___ Records for the exercise ___
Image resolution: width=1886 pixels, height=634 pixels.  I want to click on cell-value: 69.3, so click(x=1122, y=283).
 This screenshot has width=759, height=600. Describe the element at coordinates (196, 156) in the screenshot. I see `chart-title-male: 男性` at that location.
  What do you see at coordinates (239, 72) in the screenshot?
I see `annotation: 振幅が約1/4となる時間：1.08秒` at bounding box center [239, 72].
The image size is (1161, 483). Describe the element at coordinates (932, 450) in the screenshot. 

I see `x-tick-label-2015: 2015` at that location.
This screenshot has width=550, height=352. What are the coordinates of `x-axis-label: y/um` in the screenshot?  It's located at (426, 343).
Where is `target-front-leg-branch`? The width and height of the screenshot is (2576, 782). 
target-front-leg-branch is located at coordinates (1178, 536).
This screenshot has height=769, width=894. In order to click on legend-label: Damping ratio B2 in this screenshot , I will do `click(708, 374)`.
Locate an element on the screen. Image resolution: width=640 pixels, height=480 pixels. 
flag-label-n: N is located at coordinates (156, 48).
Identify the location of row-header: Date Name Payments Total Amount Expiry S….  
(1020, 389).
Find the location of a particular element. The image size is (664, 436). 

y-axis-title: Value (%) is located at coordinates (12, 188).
___
Rename "Image resolution" to "Screen resolution" everywhere in the listing above, and reproduce every line with no other changes.

Screen resolution: width=1886 pixels, height=634 pixels.  I want to click on cell-value: 69.3, so click(x=1122, y=283).
 This screenshot has width=759, height=600. Describe the element at coordinates (196, 156) in the screenshot. I see `chart-title-male: 男性` at that location.
  What do you see at coordinates (239, 72) in the screenshot?
I see `annotation: 振幅が約1/4となる時間：1.08秒` at bounding box center [239, 72].
The image size is (1161, 483). Describe the element at coordinates (932, 450) in the screenshot. 

I see `x-tick-label-2015: 2015` at that location.
This screenshot has width=550, height=352. What are the coordinates of `x-axis-label: y/um` in the screenshot?  It's located at (426, 343).
Where is `target-front-leg-branch`? The width and height of the screenshot is (2576, 782). 
target-front-leg-branch is located at coordinates (1178, 536).
This screenshot has height=769, width=894. In order to click on legend-label: Damping ratio B2 in this screenshot , I will do `click(708, 374)`.
Locate an element on the screen. Screen resolution: width=640 pixels, height=480 pixels. 
flag-label-n: N is located at coordinates (156, 48).
Identify the location of row-header: Date Name Payments Total Amount Expiry S….  
(1020, 389).
Find the location of a particular element. The image size is (664, 436). 

y-axis-title: Value (%) is located at coordinates (12, 188).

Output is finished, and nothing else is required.